How to pay M&C and not get it back

You’re a boat owner. You employ crewmembers. You’re minding your business - say you’re sitting at the dock - when some other boat comes by and runs into you, or its wheel wash swamps you, say, or anyway somehow or another, your crewmember gets hurt, or says he gets hurt.

You start paying maintenance and cure, because of course you do - it’s the right thing to do, and if you don’t you face a punitive damages claim.

A year, and $150k in M&C later, your crewmember files suit against the malefactor, and you join in to get your money back. “But wait” says the tortfeasor, a year into litigation: "this whole thing is rotten, and this crewmember had an undisclosed, untreated back for a decade and now he’s trying to pawn it off on me.” And wouldn’t you know it - it’s right. The judge even says so. No recovery. You’re out $150k - or maybe more now - even though you didn’t do anything wrong. Who should pay that? You or the third-party tortfeasor?
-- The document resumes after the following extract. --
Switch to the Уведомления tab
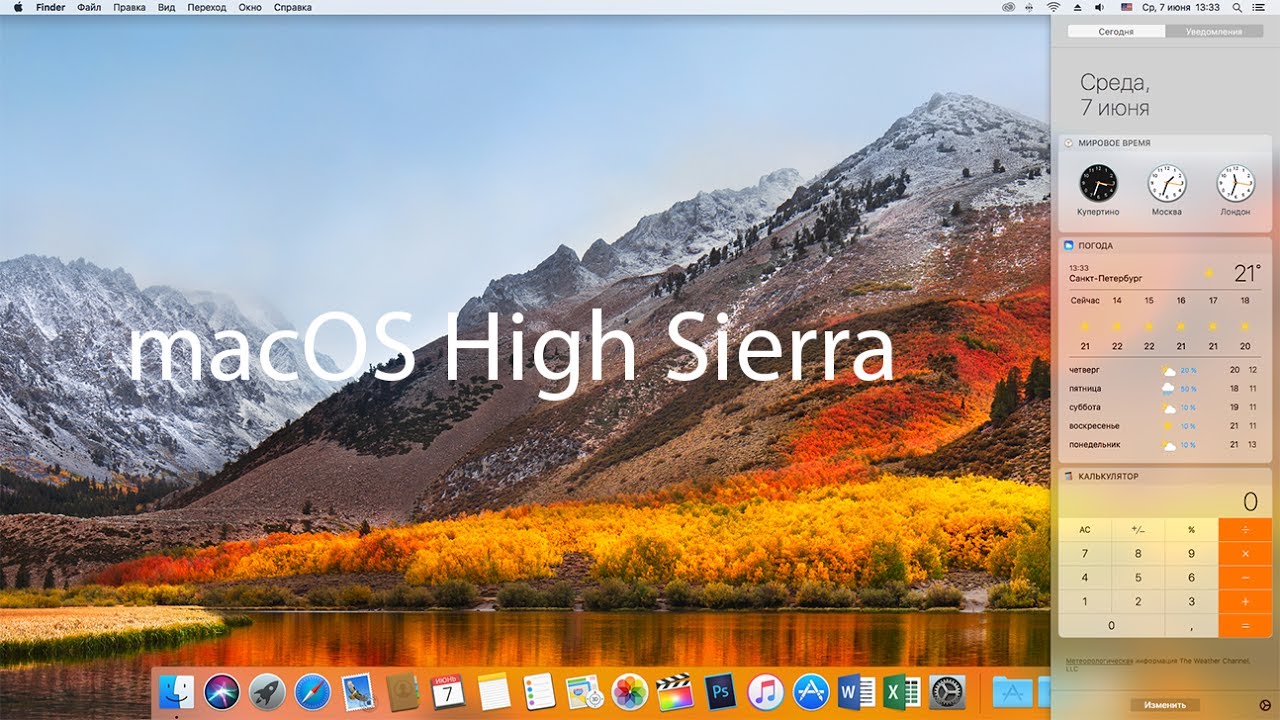This screenshot has height=720, width=1280. 1213,32
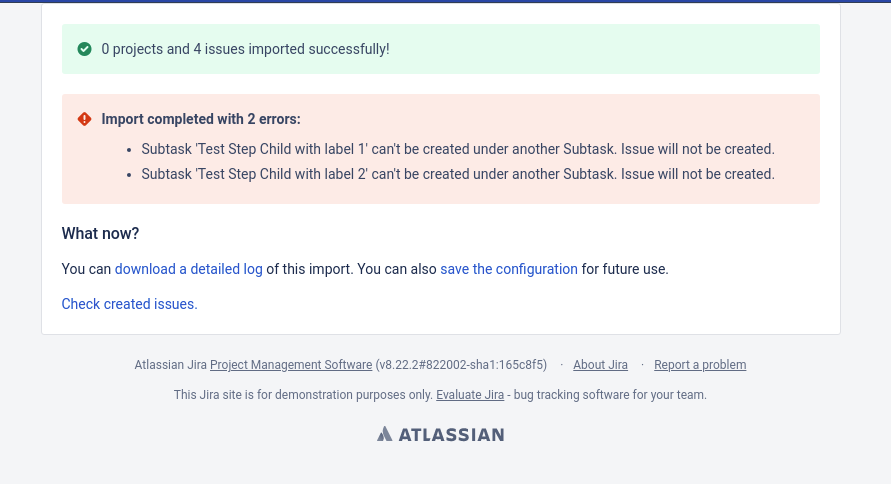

You, says the Fifth Circuit just recently. Which . . . mostly makes sense. If you’re a tortfeasor, you only owe the damages you cause. If somebody else is perpetrating an elaborate fraud, it doesn’t follow that you should have to pay it. After all, if it were health insurance with a subrogation claim instead of an M&C reimbursement claim, the health insurer couldn’t get money back if there wasn’t an accident or an injury. M&C should be no different.